Elly Schlein a un gros problème entre ses mains. Sa relation avec les M5 appartient à la catégorie des missions impossibles. Dans les démocraties caractérisées par des systèmes multipartites et des gouvernements de coalition, les relations entre les partis sont le résultat d’un équilibre délicat entre la concurrence et la collaboration. Les partis se disputent pour obtenir plus de votes, mais ils doivent collaborer pour gagner et aller au gouvernement. En Italie aujourd’hui, la collaboration est rendue encore plus nécessaire par le fait que le système électoral actuel nécessite un accord entre les parties similaires avant le vote. Comme on le sait, c’est la présence de collèges non inominaux qui “imposent” cette contrainte. Aux élections de 2022, la coalition de Meloni a obtenu la majorité des sièges à la fois dans la chambre et au Sénat avec 43% des voix. Cela s’est produit parce que la division entre PD et M5 lui a permis de gagner la beauté de 80% des sièges non inominaux.
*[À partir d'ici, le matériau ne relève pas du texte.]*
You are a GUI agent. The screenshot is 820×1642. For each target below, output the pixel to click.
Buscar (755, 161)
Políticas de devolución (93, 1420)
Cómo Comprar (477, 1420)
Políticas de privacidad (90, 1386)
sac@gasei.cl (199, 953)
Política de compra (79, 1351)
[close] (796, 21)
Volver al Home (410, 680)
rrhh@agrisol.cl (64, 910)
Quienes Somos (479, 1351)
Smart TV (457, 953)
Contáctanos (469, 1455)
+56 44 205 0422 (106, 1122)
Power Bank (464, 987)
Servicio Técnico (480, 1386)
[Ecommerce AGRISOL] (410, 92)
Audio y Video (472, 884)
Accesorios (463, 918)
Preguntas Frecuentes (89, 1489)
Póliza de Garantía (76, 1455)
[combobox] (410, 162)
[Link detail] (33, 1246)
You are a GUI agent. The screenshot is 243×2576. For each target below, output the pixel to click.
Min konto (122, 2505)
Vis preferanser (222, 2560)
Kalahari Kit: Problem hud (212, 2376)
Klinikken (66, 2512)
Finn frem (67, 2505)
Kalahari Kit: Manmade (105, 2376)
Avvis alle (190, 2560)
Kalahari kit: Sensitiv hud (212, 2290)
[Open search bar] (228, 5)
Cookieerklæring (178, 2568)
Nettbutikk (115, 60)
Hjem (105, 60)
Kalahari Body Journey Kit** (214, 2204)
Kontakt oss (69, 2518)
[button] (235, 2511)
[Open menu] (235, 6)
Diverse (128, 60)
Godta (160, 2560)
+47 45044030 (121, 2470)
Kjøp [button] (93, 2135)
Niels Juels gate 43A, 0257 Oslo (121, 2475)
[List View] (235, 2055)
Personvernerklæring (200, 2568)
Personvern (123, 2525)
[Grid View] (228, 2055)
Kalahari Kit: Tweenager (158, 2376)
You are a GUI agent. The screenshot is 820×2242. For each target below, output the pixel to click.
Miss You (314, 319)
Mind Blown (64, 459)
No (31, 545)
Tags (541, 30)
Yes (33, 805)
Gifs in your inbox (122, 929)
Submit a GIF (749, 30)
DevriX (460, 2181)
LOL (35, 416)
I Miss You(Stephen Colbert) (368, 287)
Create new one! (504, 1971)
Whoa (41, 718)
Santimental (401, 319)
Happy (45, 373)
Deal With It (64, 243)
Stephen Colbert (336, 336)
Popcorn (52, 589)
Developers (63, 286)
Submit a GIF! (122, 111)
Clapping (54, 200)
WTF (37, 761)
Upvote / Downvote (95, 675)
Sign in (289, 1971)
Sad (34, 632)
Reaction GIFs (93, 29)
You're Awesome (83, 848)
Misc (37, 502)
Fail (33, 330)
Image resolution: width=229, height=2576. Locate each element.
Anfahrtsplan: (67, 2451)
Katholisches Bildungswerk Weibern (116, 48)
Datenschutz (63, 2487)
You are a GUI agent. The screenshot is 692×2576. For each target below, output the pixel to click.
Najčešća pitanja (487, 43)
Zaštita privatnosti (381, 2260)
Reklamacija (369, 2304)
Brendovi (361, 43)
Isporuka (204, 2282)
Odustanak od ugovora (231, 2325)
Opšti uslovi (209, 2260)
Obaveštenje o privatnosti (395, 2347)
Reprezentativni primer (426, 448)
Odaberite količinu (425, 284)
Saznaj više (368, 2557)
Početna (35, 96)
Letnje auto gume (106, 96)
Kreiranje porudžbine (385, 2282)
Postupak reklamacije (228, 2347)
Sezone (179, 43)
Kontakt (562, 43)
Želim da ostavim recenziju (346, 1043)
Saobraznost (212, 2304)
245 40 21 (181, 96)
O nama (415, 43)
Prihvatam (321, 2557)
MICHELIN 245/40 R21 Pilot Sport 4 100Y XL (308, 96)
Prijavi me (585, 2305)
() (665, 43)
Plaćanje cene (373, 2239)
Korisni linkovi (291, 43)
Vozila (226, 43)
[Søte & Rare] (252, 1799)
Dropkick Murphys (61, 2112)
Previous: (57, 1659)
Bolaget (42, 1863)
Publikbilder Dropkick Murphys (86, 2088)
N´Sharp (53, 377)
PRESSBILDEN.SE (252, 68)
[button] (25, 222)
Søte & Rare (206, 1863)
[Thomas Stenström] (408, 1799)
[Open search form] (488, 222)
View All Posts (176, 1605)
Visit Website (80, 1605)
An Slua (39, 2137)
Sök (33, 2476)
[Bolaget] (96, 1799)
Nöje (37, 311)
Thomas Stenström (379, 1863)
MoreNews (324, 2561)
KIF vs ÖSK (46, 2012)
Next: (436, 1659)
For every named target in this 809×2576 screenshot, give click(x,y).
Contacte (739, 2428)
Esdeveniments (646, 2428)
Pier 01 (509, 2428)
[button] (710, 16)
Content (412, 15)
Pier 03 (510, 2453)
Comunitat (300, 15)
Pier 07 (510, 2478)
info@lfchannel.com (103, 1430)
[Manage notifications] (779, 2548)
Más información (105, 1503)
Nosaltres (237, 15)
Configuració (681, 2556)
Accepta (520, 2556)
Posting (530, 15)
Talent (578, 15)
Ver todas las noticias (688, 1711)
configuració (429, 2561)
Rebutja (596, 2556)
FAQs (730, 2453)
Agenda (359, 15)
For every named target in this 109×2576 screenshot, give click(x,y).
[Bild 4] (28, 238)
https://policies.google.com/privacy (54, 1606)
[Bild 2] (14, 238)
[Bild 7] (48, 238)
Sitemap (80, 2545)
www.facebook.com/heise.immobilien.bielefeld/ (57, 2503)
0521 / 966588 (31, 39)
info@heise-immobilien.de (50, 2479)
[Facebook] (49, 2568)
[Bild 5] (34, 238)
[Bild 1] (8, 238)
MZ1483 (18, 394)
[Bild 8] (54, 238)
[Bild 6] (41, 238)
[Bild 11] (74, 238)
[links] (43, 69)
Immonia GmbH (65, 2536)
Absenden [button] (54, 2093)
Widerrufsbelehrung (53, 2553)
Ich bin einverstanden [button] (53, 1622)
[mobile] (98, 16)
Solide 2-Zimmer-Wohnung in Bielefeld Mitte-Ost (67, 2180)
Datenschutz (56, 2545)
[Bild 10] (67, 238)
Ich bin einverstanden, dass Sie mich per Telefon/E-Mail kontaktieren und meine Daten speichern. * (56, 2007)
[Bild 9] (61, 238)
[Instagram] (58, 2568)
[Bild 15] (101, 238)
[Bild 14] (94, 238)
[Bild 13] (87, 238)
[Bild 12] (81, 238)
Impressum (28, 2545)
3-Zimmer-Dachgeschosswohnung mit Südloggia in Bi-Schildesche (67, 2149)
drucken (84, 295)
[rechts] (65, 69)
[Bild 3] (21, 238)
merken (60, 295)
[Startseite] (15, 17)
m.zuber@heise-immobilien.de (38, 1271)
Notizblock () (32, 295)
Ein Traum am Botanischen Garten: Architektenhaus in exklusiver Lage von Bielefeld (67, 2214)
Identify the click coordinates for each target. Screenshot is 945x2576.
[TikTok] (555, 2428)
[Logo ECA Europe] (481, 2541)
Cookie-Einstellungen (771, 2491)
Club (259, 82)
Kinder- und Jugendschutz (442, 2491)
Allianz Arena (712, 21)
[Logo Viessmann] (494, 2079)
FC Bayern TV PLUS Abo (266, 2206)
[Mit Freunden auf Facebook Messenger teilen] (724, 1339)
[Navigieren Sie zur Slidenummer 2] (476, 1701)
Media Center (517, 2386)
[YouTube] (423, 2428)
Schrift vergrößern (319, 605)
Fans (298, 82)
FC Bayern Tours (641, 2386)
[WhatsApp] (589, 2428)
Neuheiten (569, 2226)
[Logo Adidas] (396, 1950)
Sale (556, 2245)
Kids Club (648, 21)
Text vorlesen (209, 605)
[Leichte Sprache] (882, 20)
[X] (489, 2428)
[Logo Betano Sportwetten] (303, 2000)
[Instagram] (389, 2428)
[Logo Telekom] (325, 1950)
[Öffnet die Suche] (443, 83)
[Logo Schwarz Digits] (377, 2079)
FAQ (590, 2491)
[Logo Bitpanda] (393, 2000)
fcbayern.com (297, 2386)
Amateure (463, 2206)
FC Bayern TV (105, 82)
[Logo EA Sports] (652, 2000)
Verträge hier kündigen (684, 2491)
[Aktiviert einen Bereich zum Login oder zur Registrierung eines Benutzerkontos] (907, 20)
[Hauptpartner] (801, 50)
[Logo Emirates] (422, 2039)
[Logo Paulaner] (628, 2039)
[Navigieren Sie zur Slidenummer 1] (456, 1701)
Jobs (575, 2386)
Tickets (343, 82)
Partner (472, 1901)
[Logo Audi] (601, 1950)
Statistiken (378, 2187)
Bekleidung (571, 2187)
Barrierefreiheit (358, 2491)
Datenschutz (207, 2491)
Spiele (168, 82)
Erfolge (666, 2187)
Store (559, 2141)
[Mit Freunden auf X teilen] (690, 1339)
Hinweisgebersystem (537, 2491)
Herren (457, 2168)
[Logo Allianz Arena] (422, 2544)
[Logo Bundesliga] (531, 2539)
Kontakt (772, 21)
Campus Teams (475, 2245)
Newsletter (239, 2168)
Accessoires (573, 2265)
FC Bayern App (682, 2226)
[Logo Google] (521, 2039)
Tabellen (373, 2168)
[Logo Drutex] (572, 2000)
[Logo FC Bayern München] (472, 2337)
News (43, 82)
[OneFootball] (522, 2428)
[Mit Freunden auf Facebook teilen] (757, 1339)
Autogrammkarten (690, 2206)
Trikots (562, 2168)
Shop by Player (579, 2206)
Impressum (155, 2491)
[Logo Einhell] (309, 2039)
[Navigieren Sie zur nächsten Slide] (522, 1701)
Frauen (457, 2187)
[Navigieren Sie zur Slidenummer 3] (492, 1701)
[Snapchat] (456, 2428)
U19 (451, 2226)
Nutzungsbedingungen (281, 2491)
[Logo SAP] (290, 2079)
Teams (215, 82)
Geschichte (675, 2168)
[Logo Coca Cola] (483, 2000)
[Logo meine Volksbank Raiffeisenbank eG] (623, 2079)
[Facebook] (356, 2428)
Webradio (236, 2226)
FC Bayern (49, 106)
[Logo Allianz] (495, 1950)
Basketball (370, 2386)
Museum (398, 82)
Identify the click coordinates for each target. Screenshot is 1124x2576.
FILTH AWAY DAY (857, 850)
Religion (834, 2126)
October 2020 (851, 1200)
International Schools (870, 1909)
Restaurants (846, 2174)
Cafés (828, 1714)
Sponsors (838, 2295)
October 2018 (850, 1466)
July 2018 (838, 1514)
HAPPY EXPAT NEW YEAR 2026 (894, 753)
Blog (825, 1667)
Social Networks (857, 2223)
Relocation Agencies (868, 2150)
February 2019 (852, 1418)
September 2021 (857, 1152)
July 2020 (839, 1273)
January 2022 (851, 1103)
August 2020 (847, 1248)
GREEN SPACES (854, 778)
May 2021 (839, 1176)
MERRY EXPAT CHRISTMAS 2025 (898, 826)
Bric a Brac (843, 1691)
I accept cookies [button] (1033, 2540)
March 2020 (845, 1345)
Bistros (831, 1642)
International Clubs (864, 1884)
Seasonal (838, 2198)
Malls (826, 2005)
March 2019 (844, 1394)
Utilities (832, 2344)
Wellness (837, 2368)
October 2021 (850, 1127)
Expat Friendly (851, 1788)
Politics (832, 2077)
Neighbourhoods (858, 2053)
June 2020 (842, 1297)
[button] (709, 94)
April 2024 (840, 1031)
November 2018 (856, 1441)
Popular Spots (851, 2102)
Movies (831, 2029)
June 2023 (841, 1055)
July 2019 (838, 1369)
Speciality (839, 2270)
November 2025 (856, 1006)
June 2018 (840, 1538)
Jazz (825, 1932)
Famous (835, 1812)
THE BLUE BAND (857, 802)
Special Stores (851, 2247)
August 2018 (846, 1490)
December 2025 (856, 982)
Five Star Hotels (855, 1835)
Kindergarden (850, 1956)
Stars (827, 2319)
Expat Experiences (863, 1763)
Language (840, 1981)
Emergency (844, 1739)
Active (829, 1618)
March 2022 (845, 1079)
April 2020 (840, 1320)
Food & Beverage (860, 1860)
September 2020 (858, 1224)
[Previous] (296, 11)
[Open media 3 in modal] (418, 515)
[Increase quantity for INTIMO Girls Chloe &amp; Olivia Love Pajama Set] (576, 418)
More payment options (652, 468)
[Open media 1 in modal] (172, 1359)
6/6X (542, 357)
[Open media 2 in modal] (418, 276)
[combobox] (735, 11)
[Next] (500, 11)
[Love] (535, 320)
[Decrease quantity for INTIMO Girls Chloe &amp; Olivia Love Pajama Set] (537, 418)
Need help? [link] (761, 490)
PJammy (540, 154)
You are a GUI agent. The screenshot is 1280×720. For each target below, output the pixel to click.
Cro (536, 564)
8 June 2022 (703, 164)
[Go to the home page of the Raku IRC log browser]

L’accord est une condition nécessaire

Sans un accord entre PD et M5S, cela se reproduira en 2027. Cet accord ne sera probablement pas suffisant pour gagner, mais c’est une condition nécessaire. Ce sont toutes des choses qu’Elly Schlein sait très bien. La leçon de 2022 a été comprise. Le problème est que pour conclure un accord, vous devez être deux. La question cruciale est donc de savoir si le M5S souhaite l’accord ou non. Bien sûr, si le Parti démocrate était disposé à prendre du recul et à céder à Conte, la direction de la coalition, le problème serait résolu. Mais nous ne pensons pas que, afin de viser à gagner, le Parti démocrate est prêt à payer ce prix. Alors quoi? Face au refus du Parti démocrate de remettre en question la direction de la coalition, le M5S a deux options: concourir à tous les niveaux pour prendre plus de voix ou collaborer pour gagner et éventuellement aller au gouvernement.

Pour conte gagner les intérêts moins que concurrents

Nous ne possédons pas la sphère cristalline, mais l’impression qui est obtenue du comportement des M5 depuis plusieurs mois maintenant est que pour conter la victoire, c’est moins que la compétition. En effet, il semble que ce ne soit pas du tout des intérêts. Son objectif n’est pas de gagner dans une coalition dans laquelle le M5S est un partenaire mineur, mais de récupérer les votes que le Parti démocrate l’a supprimé. Et pour y parvenir, il doit nécessairement se différencier du voisin en accentuant les différences sur des thèmes cruciaux, tels que la politique étrangère. Ce que fait ponctuellement conte et continuera de faire dans la condamnation, non infondée, que cela lui amène les votes. Alors, comment le PD collabore-t-il avec quelqu’un qui ne veut pas gagner mais veut changer les relations dans le déploiement auquel il appartient à tous les coûts?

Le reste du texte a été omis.